> _PROMPT_: Each line below needs to be duplicated without alteration.

> _RECORD EXTRACTS_:
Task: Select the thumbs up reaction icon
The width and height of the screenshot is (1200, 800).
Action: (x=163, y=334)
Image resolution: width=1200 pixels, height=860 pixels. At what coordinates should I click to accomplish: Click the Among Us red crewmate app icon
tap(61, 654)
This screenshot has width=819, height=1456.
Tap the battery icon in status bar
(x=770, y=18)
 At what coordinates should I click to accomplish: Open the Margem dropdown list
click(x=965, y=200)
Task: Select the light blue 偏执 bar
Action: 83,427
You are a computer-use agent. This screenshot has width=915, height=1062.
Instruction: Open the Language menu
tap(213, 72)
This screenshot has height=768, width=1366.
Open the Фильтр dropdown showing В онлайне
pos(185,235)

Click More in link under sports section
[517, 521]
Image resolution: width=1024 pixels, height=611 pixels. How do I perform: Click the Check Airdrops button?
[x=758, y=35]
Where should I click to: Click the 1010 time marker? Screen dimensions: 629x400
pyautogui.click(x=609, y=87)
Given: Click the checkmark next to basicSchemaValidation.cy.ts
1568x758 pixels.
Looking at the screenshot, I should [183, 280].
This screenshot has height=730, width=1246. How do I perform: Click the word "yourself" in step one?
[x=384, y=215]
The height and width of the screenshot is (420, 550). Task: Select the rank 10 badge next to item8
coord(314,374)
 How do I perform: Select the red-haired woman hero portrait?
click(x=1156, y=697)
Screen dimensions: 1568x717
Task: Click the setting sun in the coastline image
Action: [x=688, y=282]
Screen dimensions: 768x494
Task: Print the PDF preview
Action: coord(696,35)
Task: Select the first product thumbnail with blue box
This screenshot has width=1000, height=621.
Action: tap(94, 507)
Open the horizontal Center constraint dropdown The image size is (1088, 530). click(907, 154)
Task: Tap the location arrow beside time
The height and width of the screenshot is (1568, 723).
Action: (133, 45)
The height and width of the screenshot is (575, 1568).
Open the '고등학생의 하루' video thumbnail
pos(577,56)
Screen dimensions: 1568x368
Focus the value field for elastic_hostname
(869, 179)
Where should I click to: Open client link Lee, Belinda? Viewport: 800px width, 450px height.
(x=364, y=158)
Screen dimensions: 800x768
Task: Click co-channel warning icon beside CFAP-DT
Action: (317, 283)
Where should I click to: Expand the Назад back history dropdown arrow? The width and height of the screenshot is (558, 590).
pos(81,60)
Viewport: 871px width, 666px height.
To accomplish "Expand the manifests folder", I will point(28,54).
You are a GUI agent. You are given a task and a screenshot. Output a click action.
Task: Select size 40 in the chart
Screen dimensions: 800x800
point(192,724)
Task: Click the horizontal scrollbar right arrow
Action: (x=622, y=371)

> _OUTPUT FOR THIS TASK_:
Task: Select the thumbs up reaction icon
The width and height of the screenshot is (1200, 800).
Action: (x=163, y=334)
Image resolution: width=1200 pixels, height=860 pixels. At what coordinates should I click to accomplish: Click the Among Us red crewmate app icon
tap(61, 654)
This screenshot has width=819, height=1456.
Tap the battery icon in status bar
(x=770, y=18)
 At what coordinates should I click to accomplish: Open the Margem dropdown list
click(x=965, y=200)
Task: Select the light blue 偏执 bar
Action: 83,427
You are a computer-use agent. This screenshot has width=915, height=1062.
Instruction: Open the Language menu
tap(213, 72)
This screenshot has height=768, width=1366.
Open the Фильтр dropdown showing В онлайне
pos(185,235)

Click More in link under sports section
[517, 521]
Image resolution: width=1024 pixels, height=611 pixels. How do I perform: Click the Check Airdrops button?
[x=758, y=35]
Where should I click to: Click the 1010 time marker? Screen dimensions: 629x400
pyautogui.click(x=609, y=87)
Given: Click the checkmark next to basicSchemaValidation.cy.ts
1568x758 pixels.
Looking at the screenshot, I should [183, 280].
This screenshot has height=730, width=1246. How do I perform: Click the word "yourself" in step one?
[x=384, y=215]
The height and width of the screenshot is (420, 550). Task: Select the rank 10 badge next to item8
coord(314,374)
 How do I perform: Select the red-haired woman hero portrait?
click(x=1156, y=697)
Screen dimensions: 1568x717
Task: Click the setting sun in the coastline image
Action: [x=688, y=282]
Screen dimensions: 768x494
Task: Print the PDF preview
Action: coord(696,35)
Task: Select the first product thumbnail with blue box
This screenshot has width=1000, height=621.
Action: tap(94, 507)
Open the horizontal Center constraint dropdown The image size is (1088, 530). click(907, 154)
Task: Tap the location arrow beside time
The height and width of the screenshot is (1568, 723).
Action: (133, 45)
The height and width of the screenshot is (575, 1568).
Open the '고등학생의 하루' video thumbnail
pos(577,56)
Screen dimensions: 1568x368
Focus the value field for elastic_hostname
(869, 179)
Where should I click to: Open client link Lee, Belinda? Viewport: 800px width, 450px height.
(x=364, y=158)
Screen dimensions: 800x768
Task: Click co-channel warning icon beside CFAP-DT
Action: (317, 283)
Where should I click to: Expand the Назад back history dropdown arrow? The width and height of the screenshot is (558, 590).
pos(81,60)
Viewport: 871px width, 666px height.
To accomplish "Expand the manifests folder", I will point(28,54).
You are a GUI agent. You are given a task and a screenshot. Output a click action.
Task: Select size 40 in the chart
Screen dimensions: 800x800
point(192,724)
Task: Click the horizontal scrollbar right arrow
Action: (x=622, y=371)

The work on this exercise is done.